::: 抜粋本文 :::

その金額は保険商品およびプランにより異なるが、通常はそれほど高額ではない場合が多い。したがって、自分の遺族への生活保障としては、生命保険など他の手段を考えておく必要がある。

○ 自身の治療費に関する給付金
自転車事故により、被保険者(運転者)が入院をしたり、手術を受けたりした場合に、入院給付金や手術給付金を受け取ることができる(この補償がない商品もあります)。
また、入院を伴わない通院でも、通院給付金を受け取ることができる商品・プランもある。

(2)相手方への損害賠償補償
○ 損害賠償責任への補償
自転車事故で、事故の相手方に対して損害賠償責任を負うことがある。
過去の裁判例では、賠償金額は数千万円に上ることもある。
裁判以外では2億円余りの保険金で示談したという事例も聞いている。

自転車保険には、多くの場合、個人賠償責任補償がついているので、相手方への損害賠償に対する補償を受けることができる。
なお、個人賠償責任補償がセットされていない商品・プランもあるので、加入の際には補償内容をご確認することが重要。

::: データ欄 :::

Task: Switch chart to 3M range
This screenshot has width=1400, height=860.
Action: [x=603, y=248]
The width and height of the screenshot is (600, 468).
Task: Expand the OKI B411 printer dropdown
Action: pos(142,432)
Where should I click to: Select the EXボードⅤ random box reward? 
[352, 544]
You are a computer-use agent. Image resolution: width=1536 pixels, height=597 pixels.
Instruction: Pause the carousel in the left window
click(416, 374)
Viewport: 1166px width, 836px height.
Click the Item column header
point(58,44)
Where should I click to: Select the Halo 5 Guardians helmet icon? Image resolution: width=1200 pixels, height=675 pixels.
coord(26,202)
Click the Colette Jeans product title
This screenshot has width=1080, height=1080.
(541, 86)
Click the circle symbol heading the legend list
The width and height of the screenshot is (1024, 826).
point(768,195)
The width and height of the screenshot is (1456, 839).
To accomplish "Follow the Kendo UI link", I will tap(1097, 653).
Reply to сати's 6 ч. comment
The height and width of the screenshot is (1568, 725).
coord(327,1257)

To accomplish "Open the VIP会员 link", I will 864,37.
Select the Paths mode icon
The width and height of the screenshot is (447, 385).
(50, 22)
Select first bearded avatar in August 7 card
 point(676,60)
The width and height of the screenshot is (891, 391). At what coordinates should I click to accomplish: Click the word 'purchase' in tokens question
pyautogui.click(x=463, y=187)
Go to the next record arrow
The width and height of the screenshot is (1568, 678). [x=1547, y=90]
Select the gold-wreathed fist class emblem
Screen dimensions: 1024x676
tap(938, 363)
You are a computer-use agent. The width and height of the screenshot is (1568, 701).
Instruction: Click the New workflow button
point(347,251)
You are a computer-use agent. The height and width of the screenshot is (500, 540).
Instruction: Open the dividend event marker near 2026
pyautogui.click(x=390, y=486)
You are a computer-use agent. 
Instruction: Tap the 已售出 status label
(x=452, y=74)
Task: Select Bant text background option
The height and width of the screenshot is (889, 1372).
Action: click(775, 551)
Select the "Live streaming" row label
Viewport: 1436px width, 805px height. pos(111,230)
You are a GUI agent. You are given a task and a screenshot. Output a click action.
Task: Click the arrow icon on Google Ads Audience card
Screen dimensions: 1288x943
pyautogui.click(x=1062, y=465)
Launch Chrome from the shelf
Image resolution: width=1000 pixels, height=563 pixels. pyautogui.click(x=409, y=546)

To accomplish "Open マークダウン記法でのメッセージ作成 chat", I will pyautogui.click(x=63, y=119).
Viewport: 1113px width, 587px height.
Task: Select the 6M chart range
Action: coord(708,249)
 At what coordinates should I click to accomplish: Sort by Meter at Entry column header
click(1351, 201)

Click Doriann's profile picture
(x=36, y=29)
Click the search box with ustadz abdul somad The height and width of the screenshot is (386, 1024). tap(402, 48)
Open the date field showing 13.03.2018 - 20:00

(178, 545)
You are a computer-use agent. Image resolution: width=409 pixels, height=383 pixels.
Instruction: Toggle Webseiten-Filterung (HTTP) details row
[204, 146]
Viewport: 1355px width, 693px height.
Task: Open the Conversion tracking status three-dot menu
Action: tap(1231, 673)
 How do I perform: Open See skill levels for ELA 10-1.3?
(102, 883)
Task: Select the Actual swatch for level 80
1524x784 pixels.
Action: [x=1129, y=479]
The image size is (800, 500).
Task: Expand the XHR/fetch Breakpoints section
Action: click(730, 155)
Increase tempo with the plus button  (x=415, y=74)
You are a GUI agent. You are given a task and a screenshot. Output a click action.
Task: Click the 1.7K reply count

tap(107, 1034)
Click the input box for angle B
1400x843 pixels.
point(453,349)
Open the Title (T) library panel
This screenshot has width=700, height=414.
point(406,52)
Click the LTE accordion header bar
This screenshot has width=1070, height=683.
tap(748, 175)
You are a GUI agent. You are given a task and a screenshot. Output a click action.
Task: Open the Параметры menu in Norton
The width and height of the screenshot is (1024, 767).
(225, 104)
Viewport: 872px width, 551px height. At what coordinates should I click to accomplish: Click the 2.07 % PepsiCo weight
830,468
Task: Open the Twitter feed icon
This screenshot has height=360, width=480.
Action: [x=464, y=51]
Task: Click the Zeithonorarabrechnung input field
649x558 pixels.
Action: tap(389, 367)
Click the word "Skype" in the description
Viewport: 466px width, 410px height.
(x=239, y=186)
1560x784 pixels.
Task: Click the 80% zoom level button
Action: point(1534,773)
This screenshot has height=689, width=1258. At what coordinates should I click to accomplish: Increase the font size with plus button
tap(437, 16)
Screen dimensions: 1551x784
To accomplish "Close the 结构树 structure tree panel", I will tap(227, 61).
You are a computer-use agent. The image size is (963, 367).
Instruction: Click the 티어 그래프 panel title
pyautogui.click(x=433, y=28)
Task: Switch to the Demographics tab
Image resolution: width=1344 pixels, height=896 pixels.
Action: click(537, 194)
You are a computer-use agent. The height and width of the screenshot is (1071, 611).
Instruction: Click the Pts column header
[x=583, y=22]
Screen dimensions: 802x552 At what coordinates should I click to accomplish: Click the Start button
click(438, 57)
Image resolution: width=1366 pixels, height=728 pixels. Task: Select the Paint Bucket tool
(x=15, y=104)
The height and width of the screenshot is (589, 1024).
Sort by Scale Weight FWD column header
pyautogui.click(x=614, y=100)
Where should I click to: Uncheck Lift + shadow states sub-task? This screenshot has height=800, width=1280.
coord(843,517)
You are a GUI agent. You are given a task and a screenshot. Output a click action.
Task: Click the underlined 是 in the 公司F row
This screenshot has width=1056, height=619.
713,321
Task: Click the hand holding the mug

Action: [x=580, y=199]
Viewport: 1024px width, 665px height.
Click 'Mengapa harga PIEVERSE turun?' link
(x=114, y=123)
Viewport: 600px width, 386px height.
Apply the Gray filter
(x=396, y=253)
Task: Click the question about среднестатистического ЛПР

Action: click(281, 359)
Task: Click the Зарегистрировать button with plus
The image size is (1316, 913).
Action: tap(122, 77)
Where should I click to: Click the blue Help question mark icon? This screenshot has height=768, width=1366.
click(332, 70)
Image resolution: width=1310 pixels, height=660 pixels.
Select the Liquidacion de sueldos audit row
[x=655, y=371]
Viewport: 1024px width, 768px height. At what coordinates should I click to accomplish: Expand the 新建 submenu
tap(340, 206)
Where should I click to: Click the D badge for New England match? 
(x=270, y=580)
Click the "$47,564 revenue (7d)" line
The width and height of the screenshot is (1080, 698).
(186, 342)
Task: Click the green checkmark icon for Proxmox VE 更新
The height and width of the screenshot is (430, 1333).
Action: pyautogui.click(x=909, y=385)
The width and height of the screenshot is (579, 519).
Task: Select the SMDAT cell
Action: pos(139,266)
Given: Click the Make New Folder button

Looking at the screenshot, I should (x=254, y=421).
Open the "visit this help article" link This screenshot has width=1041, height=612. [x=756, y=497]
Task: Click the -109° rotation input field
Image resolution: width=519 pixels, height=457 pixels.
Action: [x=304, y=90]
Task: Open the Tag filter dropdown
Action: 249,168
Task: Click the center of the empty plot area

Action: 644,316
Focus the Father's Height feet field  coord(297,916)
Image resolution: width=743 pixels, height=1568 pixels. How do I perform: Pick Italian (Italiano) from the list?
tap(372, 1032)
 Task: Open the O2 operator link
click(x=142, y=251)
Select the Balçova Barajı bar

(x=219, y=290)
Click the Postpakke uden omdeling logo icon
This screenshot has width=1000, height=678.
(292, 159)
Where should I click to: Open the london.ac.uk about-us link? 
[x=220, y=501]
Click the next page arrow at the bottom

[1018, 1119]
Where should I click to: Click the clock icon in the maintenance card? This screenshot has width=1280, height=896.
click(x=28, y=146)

:::

■ **課題の条件**: 自転車保険についての本文から、「(2)相手方への損害賠償補償」から「る補償を受けることができる。」まで(両端の語句も含めて)を一字一句変えずに繰り返してもらえますか。 エントリーは使わなくても差し支えありません。

■ **記述解答**:
(2)相手方への損害賠償補償
○ 損害賠償責任への補償
自転車事故で、事故の相手方に対して損害賠償責任を負うことがある。
過去の裁判例では、賠償金額は数千万円に上ることもある。
裁判以外では2億円余りの保険金で示談したという事例も聞いている。

自転車保険には、多くの場合、個人賠償責任補償がついているので、相手方への損害賠償に対する補償を受けることができる。